▶ _WHAT THE EXERCISE ASKS_
Copy every line of the listing that holds the string "will".

▶ _SUPPLIED DATA_
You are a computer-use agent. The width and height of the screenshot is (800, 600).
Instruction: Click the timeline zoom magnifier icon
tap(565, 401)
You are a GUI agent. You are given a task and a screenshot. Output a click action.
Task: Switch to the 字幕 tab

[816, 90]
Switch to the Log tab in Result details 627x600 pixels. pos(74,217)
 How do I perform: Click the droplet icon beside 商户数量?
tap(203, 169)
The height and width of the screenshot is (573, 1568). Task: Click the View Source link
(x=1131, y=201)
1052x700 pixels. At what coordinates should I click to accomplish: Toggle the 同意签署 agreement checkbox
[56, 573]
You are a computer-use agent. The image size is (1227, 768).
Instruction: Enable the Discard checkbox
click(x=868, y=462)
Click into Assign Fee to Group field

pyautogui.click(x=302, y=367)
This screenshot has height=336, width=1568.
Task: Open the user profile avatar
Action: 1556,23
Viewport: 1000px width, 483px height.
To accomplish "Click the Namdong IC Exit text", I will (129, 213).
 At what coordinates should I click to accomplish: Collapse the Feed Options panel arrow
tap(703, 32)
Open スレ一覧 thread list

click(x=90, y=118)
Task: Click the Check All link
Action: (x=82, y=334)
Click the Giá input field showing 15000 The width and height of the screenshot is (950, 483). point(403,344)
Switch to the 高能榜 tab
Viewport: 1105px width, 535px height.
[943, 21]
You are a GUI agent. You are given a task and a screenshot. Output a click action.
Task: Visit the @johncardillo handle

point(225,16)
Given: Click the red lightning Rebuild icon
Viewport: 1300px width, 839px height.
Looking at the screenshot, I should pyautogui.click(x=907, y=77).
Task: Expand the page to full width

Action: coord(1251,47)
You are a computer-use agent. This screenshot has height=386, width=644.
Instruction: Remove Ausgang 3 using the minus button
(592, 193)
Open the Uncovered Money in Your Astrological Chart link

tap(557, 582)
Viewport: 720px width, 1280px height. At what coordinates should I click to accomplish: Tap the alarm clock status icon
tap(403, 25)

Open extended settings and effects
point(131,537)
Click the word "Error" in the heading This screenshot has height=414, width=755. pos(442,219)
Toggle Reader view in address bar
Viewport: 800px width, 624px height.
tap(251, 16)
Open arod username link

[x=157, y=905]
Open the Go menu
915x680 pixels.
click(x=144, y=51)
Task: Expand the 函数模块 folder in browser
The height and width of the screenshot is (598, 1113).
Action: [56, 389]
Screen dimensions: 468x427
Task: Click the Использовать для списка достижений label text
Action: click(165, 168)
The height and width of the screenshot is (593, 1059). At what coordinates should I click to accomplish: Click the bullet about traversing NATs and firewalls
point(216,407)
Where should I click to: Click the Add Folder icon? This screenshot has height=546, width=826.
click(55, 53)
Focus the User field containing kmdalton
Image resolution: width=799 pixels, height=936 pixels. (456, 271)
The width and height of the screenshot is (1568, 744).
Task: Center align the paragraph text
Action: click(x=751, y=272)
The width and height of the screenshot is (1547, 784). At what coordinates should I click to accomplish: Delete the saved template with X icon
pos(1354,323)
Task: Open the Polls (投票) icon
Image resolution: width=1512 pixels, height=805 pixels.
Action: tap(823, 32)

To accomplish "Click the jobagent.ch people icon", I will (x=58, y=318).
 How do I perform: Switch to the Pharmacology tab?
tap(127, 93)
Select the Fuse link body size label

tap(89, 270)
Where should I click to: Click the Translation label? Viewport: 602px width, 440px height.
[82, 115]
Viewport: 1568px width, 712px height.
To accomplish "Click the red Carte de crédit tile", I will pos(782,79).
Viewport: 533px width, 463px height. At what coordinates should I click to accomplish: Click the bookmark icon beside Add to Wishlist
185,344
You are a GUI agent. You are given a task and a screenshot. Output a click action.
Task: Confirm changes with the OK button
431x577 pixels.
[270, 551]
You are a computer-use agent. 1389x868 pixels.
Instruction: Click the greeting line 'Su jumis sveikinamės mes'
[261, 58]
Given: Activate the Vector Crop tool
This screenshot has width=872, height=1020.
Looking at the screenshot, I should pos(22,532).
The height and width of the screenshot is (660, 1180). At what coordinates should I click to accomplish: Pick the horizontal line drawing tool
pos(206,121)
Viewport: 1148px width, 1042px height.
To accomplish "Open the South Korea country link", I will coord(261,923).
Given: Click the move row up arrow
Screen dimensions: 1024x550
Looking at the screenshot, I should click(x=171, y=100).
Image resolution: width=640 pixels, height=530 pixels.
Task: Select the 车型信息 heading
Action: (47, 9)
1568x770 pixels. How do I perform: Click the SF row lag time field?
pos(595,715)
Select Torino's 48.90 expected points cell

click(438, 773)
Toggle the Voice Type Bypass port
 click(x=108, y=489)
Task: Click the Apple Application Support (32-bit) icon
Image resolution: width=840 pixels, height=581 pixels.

▶ _YOUR SOLUTION_
To accomplish "Click the Namdong IC Exit text", I will (129, 213).
To accomplish "Click the jobagent.ch people icon", I will (x=58, y=318).
To accomplish "Click the red Carte de crédit tile", I will pos(782,79).
To accomplish "Open the South Korea country link", I will coord(261,923).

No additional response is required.